Pixel coordinate grounding data:
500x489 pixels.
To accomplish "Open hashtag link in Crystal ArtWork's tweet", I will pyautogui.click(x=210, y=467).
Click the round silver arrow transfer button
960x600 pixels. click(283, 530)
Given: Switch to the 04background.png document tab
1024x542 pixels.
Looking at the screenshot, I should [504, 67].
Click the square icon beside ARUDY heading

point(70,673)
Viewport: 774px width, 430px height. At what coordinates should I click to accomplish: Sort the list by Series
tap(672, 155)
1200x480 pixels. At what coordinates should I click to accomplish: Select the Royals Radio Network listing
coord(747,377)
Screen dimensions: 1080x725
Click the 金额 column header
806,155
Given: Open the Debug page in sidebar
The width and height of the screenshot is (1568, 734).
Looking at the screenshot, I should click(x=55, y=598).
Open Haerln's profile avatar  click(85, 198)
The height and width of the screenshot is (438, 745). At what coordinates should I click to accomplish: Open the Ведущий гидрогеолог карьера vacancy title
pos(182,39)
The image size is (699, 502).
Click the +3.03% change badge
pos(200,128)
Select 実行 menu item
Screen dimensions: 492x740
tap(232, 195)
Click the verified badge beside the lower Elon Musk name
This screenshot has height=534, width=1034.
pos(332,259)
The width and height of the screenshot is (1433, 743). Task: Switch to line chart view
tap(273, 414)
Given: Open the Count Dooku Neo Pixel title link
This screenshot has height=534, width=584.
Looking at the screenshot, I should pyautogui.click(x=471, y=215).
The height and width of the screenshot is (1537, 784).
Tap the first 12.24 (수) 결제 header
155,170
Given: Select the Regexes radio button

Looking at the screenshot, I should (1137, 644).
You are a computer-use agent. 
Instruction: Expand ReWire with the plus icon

= Exercise objective =
Restate each record word for word.

= Answer space =
500x489 pixels.
To accomplish "Open hashtag link in Crystal ArtWork's tweet", I will pyautogui.click(x=210, y=467).
Click the round silver arrow transfer button
960x600 pixels. click(283, 530)
Given: Switch to the 04background.png document tab
1024x542 pixels.
Looking at the screenshot, I should [504, 67].
Click the square icon beside ARUDY heading

point(70,673)
Viewport: 774px width, 430px height. At what coordinates should I click to accomplish: Sort the list by Series
tap(672, 155)
1200x480 pixels. At what coordinates should I click to accomplish: Select the Royals Radio Network listing
coord(747,377)
Screen dimensions: 1080x725
Click the 金额 column header
806,155
Given: Open the Debug page in sidebar
The width and height of the screenshot is (1568, 734).
Looking at the screenshot, I should click(x=55, y=598).
Open Haerln's profile avatar  click(85, 198)
The height and width of the screenshot is (438, 745). At what coordinates should I click to accomplish: Open the Ведущий гидрогеолог карьера vacancy title
pos(182,39)
The image size is (699, 502).
Click the +3.03% change badge
pos(200,128)
Select 実行 menu item
Screen dimensions: 492x740
tap(232, 195)
Click the verified badge beside the lower Elon Musk name
This screenshot has height=534, width=1034.
pos(332,259)
The width and height of the screenshot is (1433, 743). Task: Switch to line chart view
tap(273, 414)
Given: Open the Count Dooku Neo Pixel title link
This screenshot has height=534, width=584.
Looking at the screenshot, I should pyautogui.click(x=471, y=215).
The height and width of the screenshot is (1537, 784).
Tap the first 12.24 (수) 결제 header
155,170
Given: Select the Regexes radio button

Looking at the screenshot, I should (1137, 644).
You are a computer-use agent. 
Instruction: Expand ReWire with the plus icon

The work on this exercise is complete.